Pacific Capital Bancorp (Nasdaq: PCBC), a community bank holding company and parent of Santa Barbara Bank & Trust, N.A., reported net income of $24.1 million, or $0.73 per diluted share, for the three months ended June 30, 2012, compared with $21.0 million, or $0.64 per diluted share, for the three months ended June 30, 2011. Net income for the second quarter of 2012 was the highest reported for a quarter since the Ford Financial Group’s investment in Pacific Capital Bancorp in August 2010. Net income for the second quarter of 2012, included $1.4 million of merger related costs.
Second Quarter Highlights
- The Written Agreement dated May 11, 2010, between Pacific Capital Bancorp and the Federal Reserve Bank of San Francisco was terminated effective as of May 23, 2012;
- Achieved a return on average assets of 1.66% and a return on average equity of 12.02% for the three months ended June 30, 2012;
- Improved net interest margins to 4.55% for the second quarter of 2012, compared with 4.42% for the second quarter of 2011;
- Increased regulatory capital ratios to 13.3% and 22.1% for Tier 1 Leverage and Total Risk-Based Capital at June 30, 2012, respectively; and
- Progress continues to be made to consummate the acquisition of PCBC by UnionBanCal Corporation that was announced on March 12, 2012. The acquisition requires approval from banking regulators and is subject to other customary closing conditions, and is expected to be completed in the fourth quarter of 2012.

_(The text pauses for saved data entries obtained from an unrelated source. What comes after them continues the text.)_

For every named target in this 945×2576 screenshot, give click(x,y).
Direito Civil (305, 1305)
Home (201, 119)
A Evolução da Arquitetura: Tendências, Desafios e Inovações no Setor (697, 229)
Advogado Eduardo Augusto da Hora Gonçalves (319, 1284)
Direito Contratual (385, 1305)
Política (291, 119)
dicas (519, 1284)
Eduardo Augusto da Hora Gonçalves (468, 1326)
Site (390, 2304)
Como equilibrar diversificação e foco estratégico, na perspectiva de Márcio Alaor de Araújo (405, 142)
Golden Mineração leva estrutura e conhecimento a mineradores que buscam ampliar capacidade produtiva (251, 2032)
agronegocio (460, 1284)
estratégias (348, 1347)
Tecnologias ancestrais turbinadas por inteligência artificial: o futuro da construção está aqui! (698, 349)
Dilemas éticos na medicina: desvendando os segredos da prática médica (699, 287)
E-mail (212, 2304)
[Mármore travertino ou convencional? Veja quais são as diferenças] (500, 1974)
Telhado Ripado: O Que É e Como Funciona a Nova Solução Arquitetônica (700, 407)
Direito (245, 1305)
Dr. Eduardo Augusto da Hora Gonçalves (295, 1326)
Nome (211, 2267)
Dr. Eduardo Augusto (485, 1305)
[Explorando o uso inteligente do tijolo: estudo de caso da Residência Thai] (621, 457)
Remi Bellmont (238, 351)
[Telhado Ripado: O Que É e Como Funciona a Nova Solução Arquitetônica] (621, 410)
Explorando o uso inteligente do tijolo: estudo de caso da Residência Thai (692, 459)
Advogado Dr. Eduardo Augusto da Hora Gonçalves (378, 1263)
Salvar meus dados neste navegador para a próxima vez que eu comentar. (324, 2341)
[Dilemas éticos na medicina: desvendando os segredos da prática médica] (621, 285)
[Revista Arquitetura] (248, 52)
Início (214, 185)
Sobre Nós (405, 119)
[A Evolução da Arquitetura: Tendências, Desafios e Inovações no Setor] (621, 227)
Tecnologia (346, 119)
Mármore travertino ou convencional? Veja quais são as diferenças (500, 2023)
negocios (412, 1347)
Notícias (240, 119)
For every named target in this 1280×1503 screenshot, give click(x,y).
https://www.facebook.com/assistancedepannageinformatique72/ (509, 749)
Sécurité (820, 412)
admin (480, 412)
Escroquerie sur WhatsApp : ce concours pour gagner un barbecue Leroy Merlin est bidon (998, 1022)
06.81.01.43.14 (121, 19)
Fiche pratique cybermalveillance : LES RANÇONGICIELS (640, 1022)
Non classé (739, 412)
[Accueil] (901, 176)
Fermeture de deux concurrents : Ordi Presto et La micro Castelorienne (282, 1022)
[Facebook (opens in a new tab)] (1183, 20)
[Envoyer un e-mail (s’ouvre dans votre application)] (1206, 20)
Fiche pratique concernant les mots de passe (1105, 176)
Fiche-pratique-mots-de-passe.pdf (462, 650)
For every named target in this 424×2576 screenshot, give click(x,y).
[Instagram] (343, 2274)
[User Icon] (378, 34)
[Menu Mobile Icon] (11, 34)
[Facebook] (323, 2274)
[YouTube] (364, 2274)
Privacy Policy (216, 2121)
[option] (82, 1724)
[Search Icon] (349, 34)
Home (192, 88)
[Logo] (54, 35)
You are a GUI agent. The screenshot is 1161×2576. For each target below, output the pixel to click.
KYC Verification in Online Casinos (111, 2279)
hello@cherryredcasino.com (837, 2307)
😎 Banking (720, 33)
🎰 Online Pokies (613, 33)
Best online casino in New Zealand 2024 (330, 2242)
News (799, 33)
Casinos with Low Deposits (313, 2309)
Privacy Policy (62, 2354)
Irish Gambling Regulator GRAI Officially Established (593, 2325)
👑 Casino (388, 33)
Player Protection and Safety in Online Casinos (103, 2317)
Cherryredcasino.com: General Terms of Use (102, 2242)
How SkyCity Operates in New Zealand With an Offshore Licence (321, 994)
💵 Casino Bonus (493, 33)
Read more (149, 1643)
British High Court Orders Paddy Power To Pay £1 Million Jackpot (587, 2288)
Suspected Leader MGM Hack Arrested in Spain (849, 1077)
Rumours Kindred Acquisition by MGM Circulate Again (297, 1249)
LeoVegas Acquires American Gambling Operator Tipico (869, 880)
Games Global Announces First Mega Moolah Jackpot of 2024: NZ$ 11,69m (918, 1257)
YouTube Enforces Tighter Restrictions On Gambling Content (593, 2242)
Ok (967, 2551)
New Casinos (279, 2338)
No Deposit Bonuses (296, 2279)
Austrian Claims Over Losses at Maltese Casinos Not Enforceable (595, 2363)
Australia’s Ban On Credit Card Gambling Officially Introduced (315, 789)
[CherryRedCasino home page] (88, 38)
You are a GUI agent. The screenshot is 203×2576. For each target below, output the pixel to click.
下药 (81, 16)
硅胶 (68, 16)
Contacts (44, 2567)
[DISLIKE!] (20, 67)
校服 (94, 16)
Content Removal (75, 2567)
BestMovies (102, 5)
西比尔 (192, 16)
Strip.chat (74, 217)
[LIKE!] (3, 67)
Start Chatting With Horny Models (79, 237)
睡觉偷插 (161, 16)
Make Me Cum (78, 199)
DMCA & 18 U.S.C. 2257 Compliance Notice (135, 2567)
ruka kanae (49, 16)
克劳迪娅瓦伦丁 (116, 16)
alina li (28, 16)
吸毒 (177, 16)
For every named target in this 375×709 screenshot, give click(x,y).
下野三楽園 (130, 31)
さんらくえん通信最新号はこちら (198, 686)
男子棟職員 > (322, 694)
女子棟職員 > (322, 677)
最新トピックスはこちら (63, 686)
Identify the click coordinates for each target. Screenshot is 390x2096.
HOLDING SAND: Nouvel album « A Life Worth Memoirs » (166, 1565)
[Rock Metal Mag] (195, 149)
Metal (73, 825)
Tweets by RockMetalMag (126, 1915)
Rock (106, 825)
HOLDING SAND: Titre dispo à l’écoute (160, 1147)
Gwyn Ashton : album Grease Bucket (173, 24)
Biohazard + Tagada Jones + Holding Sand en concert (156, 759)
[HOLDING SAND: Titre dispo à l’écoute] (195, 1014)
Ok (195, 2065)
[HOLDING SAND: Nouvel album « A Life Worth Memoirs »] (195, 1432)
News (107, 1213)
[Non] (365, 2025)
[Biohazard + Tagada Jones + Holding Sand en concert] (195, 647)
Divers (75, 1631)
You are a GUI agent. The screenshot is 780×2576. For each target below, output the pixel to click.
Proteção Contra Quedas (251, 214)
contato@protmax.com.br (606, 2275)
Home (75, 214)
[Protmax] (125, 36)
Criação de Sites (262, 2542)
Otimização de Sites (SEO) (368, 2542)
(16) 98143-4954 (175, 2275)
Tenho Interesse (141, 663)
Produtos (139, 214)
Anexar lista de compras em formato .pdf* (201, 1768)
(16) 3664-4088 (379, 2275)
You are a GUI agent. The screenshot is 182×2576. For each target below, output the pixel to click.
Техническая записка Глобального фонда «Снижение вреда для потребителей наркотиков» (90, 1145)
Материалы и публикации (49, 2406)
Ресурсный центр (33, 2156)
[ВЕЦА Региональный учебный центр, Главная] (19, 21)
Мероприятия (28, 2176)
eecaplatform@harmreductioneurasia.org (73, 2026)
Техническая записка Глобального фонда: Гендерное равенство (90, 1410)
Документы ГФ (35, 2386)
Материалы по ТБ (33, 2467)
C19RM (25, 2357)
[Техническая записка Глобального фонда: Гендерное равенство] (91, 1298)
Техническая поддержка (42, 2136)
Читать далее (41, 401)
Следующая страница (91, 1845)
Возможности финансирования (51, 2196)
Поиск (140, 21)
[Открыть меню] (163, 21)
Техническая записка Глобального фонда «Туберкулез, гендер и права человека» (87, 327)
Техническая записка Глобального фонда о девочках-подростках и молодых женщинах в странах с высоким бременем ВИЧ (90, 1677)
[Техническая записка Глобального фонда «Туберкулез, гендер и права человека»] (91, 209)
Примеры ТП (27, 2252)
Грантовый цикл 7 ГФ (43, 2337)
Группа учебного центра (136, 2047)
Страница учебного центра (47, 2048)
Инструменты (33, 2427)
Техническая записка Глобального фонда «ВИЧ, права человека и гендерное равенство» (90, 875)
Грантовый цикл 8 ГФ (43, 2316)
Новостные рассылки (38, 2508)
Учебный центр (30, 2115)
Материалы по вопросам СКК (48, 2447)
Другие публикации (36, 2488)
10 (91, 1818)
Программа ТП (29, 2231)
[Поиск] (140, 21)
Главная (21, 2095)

“Our strong performance in the second quarter reflects our successful execution of bringing high quality banking and financial services to our customers,” said Carl B. Webb, Chief Executive Officer of Pacific Capital Bancorp. “This customer focus is shared by Union Bank and makes us confident that joining forces with such a strong, California-based financial services organization will position us to continue to provide this level of service to the communities we serve,” continued Mr. Webb.